Example: inner voice says, 'That was a dumb thing to say, and no one likes you.' You gently correct, 'It was perfectly fine to say in that conversation, and actually, I'm loved.' It may sound a little like two voices talking, but you know that's kind of how it feels. And if you think of that critical voice as not you, it can help create distance."
4. "I'm not sure if it's a personality trait, but I've been living my life operating under the idea that failure has lessons that we can only learn from by first acknowledging the failure, and then trying to grow from there."
5. "Firmness. I had to learn to be firm in my boundaries, firm in asking for my needs and wants, firm in establishing myself as someone who deserves respect."
6. "The older I get, the less I seem to care. Especially in regards to people. I just carry on and mind my own business."
"This. Older women in my life always told me that they gave fewer and fewer fucks from about 30 onwards. Now that I'm in my early 30s, I feel like they were right. I think as you get more comfortable and secure with yourself, other things start to fall into place a little more easily.
I'm no longer trying to force relationships, I'm more willing to walk away from things that are draining me, and I just overall feel like I have a better handle on life than I did 10 years ago. It's great!"
7. "The ability to tell myself to shut up when I start overthinking has been valuable to me recently. There’s no point spending hours staring at a wall and thinking about how sad and depressing life is when you could just…not. I’m good at sending myself in to a spiral but being able to maintain self-discipline and distract yourself is vital."
8. "Being decisive. Many of my friends will be wishy-washy about decisions for hours. I used to be like that, but I think the ability to just make a decision and stick with it is very, very useful for tricky situations. I still have a lot to learn, though."
9. "The ability to take criticism and feedback in the spirit in which it was given, especially in my relationships."
"My boyfriend and I give each other a hard time sometimes, just joking around, but I went too far the other day and joked about something I didn't know he was insecure about and hurt his feelings. He told me he didn't like what I had said, so I apologized and gave him a hug and thanked him for telling me so I could avoid that topic in the future.

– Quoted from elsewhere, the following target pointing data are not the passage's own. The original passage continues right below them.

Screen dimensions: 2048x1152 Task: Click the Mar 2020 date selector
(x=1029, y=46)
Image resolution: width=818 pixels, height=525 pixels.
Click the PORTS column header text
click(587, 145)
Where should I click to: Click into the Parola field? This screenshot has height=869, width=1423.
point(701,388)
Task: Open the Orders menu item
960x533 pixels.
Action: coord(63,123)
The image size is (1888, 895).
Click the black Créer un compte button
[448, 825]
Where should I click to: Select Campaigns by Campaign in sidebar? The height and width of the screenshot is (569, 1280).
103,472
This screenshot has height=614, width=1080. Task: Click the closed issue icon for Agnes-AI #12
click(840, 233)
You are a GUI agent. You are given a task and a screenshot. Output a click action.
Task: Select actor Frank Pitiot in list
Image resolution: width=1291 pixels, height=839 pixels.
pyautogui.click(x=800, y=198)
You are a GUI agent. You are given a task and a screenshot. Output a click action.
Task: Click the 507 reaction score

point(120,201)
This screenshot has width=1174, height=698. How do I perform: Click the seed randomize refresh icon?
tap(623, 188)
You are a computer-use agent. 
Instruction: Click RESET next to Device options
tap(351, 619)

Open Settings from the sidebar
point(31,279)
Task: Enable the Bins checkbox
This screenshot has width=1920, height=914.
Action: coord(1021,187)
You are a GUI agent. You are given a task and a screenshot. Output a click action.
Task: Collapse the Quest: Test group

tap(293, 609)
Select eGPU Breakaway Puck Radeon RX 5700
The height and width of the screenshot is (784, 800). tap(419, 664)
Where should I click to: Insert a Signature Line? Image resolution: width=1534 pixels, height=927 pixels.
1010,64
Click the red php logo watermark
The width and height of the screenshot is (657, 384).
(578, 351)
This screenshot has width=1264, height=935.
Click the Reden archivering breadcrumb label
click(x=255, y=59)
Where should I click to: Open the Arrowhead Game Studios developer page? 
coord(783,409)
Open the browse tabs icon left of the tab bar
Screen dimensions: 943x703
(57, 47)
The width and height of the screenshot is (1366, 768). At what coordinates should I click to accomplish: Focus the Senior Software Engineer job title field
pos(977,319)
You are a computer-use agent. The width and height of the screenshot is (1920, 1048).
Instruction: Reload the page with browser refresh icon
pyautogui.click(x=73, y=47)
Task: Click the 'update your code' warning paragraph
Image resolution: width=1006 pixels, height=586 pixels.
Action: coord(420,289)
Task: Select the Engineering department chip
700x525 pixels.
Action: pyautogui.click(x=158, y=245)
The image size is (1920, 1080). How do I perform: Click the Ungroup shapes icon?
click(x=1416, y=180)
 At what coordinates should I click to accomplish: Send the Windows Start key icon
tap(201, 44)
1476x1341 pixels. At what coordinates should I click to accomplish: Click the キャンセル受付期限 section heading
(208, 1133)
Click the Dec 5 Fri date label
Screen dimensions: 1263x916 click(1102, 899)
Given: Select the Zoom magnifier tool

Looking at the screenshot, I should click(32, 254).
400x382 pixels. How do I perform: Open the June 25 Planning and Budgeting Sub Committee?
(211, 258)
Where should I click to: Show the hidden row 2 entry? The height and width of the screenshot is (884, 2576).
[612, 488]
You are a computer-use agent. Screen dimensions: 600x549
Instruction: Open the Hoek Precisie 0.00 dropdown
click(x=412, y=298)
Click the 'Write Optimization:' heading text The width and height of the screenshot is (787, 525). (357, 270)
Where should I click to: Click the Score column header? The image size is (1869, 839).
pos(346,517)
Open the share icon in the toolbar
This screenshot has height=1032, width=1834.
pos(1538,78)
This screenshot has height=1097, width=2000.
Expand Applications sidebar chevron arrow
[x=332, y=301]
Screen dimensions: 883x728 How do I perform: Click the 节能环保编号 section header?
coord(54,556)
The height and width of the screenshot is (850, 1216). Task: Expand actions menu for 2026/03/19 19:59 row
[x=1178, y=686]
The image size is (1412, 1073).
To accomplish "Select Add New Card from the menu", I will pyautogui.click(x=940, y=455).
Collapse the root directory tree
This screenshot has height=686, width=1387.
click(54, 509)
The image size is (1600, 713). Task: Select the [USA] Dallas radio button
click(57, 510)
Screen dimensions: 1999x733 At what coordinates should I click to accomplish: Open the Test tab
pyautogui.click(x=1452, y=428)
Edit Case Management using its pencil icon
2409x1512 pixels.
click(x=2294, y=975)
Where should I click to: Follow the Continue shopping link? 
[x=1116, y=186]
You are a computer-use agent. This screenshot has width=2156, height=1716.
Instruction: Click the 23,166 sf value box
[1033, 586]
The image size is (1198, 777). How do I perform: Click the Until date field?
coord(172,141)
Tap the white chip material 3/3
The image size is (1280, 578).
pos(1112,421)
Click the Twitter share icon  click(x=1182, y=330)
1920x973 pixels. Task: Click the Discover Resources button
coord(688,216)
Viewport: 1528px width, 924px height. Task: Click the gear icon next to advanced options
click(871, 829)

He cried and thanked me for understanding and not getting defensive because he has never been with someone that reacted positively when confronted with their own bad behavior."
10. "Learning to say no, and choosing to ignore dumb people instead of arguing with them."
11. "It's allowing myself to feel negative emotions. My first instinct every time when I feel sadness or tears coming is to push it away, not accept it. Now, I have learned to say to myself, 'It's OK to feel sad; it's OK to cry.' All that suppressed unhappiness did me a lot of harm in the past, of course, and it took me a long time to accept that I was entitled to feel upset about upsetting things."
"No prizes for guessing where it came from: a childhood where tears were scorned and the only emotion ever expressed by adults was anger, even though the kids were severely punished for that, of course.
It's such a relief to not be a tyrant to myself about emotions anymore. I feel so much stronger for it because they don't get suppressed and fester."